The Capistrano Unified School District set an unfortunate example by allowing parents to raise money so they could keep smaller class sizes in individual schools. The Saddleback schools quickly followed suit. But these “every campus for itself” campaigns open the door to ever-greater educational divides.
It’s easy to understand and commend parents’ fervent desire to keep smaller classes. After the Capistrano school board voted in May to abandon 20-student classes in third grade (it kept them in kindergarten through second grade), a mother from one school approached the district, asking whether that campus could retain the program if parents raised the money. Another request soon followed.
The district took a passive tone. Administrators would not suggest that schools raise the money, but parents who asked about it were told that if they could put together $40,000 by a certain date, that school could keep the program.
The result was a fund-raising free-for-all in which the earliest campuses pulled in the full amount before other campuses even knew they were allowed to do anything.
Come fall, a majority of Capistrano schools will keep the smaller third-grade classes. Several will have them for half of the school day. Unless new sources of money are found, others will have third-graders learning multiplication tables and cursive writing in classes of 32 or so.
The springtime frenzy of fund-raising has been problematic both philosophically and pragmatically.

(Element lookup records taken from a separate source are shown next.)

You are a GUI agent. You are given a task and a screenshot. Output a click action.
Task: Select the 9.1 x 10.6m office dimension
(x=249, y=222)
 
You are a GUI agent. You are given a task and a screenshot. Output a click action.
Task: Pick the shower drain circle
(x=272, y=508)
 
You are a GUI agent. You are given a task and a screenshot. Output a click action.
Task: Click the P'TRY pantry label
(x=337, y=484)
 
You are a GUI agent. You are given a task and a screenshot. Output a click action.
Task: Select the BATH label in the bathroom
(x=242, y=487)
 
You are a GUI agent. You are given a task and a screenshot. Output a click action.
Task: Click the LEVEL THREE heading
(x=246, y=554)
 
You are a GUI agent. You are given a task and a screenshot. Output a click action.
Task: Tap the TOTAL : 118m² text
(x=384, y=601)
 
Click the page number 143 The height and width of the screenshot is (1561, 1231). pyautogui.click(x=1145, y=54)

The campaigns were so sudden and decentralized that they confused business owners. Not knowing where they should donate -- if they give to one school, will they alienate parents at another? -- many did not respond to fund-raising pleas. The $40,000 goal per campus encourages schools to stop once they reached that amount, though they might have been able to raise more toward a districtwide effort. Parents at the unsuccessful schools feel resentful and alienated. That will serve no one well next year, when the district is likely to face an even bigger shortfall.

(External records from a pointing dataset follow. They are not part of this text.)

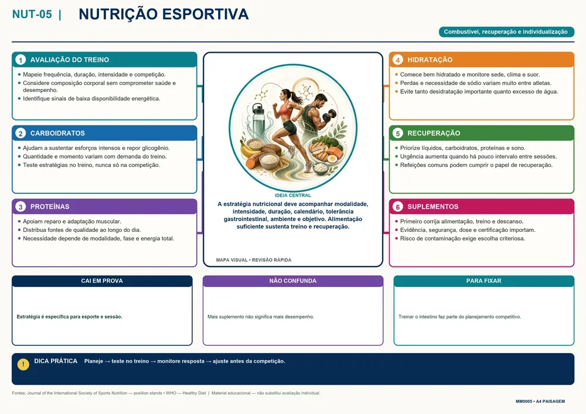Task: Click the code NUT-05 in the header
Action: tap(32, 14)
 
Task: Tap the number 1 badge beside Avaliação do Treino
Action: tap(21, 60)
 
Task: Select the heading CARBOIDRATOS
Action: tap(57, 134)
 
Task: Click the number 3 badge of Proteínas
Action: tap(21, 207)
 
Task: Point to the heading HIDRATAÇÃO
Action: tap(430, 60)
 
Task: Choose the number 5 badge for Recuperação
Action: tap(398, 134)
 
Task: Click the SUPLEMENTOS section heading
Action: tap(433, 207)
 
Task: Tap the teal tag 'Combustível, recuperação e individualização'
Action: tap(506, 32)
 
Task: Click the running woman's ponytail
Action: tap(298, 98)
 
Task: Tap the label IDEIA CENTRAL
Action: tap(293, 195)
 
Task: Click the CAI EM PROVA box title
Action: tap(102, 280)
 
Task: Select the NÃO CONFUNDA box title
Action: tap(293, 280)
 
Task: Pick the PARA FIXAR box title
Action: tap(484, 280)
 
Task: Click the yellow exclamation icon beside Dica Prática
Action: tap(23, 364)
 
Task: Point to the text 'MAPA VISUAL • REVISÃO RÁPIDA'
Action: tap(254, 260)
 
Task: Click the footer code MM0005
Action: tap(524, 401)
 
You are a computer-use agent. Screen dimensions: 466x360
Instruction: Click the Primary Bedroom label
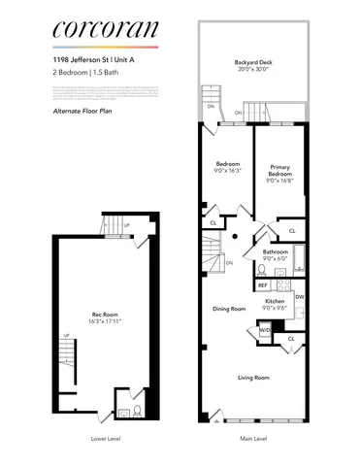[x=281, y=171]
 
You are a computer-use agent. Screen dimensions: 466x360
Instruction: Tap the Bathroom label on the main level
[x=277, y=251]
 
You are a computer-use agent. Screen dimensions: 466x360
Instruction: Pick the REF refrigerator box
[x=263, y=285]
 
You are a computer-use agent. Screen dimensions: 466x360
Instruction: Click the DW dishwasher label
[x=299, y=296]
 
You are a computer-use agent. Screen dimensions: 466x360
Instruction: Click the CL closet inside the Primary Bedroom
[x=292, y=231]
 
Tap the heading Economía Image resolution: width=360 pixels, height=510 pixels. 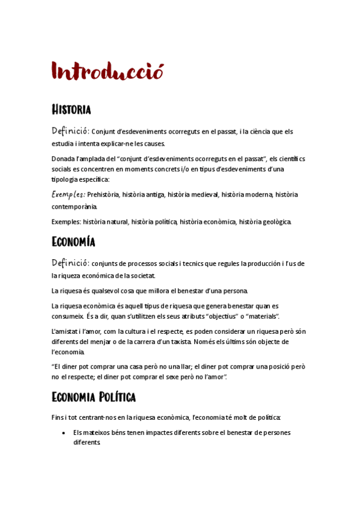click(74, 242)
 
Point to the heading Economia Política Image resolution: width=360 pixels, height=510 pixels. click(94, 397)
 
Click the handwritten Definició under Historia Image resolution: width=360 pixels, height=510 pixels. click(70, 131)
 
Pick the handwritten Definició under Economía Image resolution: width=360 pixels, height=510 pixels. click(70, 263)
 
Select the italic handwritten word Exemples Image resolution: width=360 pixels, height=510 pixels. click(68, 194)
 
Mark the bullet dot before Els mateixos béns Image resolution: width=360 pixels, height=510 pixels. click(64, 432)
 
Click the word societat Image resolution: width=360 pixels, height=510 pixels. click(141, 276)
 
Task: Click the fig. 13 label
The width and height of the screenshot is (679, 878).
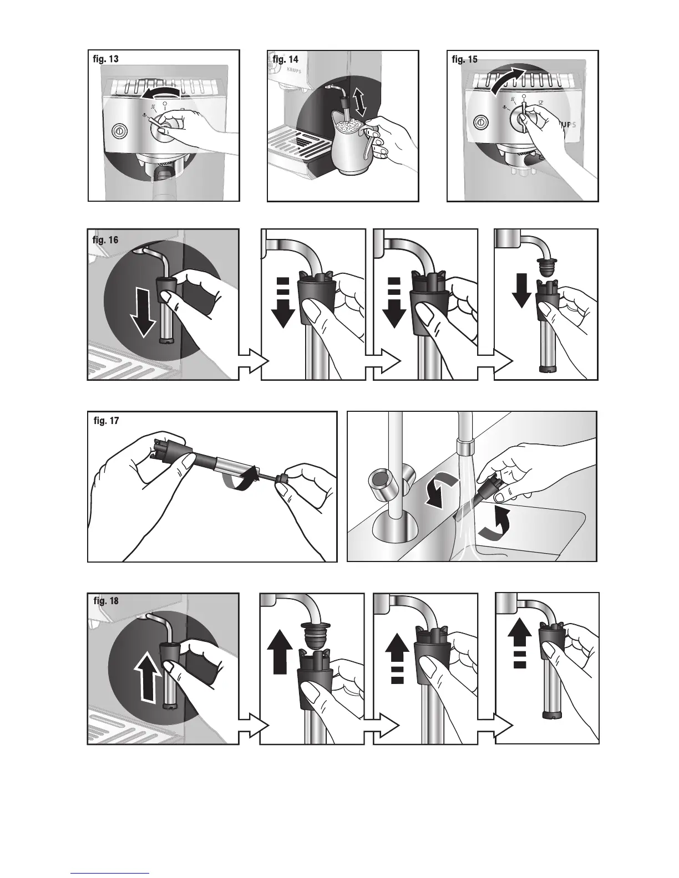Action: point(106,59)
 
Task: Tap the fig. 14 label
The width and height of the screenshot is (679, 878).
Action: point(286,59)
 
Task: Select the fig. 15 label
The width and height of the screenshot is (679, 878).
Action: point(465,59)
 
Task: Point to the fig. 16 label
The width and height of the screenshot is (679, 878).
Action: point(105,240)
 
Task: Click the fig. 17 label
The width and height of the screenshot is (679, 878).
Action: point(107,421)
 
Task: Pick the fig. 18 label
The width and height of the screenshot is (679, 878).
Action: point(107,601)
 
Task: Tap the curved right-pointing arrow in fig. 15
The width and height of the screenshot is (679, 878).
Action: point(508,81)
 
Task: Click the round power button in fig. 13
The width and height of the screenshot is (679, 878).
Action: point(119,130)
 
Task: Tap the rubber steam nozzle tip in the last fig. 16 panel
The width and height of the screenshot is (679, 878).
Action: point(546,266)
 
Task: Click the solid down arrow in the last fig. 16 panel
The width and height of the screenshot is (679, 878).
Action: point(521,290)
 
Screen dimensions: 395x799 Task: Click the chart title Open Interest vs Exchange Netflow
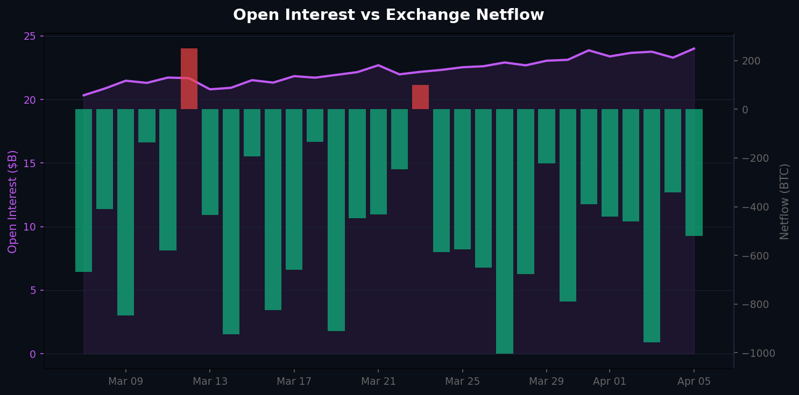tap(388, 15)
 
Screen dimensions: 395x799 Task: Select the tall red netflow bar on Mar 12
tap(189, 78)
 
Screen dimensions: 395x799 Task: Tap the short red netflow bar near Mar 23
tap(420, 97)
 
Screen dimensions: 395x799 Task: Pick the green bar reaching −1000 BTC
tap(504, 231)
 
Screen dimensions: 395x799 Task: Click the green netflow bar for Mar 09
tap(125, 212)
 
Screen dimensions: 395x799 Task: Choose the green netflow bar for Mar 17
tap(294, 189)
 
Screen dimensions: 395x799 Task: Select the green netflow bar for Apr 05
tap(694, 173)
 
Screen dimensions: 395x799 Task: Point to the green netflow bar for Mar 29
tap(546, 136)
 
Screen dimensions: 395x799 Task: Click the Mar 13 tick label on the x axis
tap(210, 382)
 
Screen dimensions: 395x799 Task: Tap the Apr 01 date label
tap(609, 382)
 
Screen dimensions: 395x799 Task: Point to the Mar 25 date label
tap(462, 382)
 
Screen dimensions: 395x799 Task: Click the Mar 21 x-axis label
tap(378, 382)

Students at wealthier schools already get more field trips and other extracurricular goodies. But the latest divide isn’t about a week at outdoor science camp. It involves an entire academic year in which some 8-year-olds will get attention that could help them master core curriculum and perform better on standardized tests. Now one Capistrano school that raised more than $40,000 is considering using the extra money to keep its campus librarian while those positions are being cut elsewhere in the district.
Irvine schools raised money districtwide to keep small classes. Capistrano officials say their earlier attempt to do the same drew little interest. Yet the fund-raising capability clearly was there, if not the will. That might have been tapped if the district had told parents in May, “The way to keep smaller classes at your school is to raise $1 million so all third-graders in the district have it.”
Supt. James A. Fleming says he felt uncomfortable telling parents they couldn’t raise money to improve their own school, although he’s unhappy about the inequities and ponders how far such campaigns should be allowed to go. He intends to bring the question to the school board for discussion. That’s a thoughtful next step.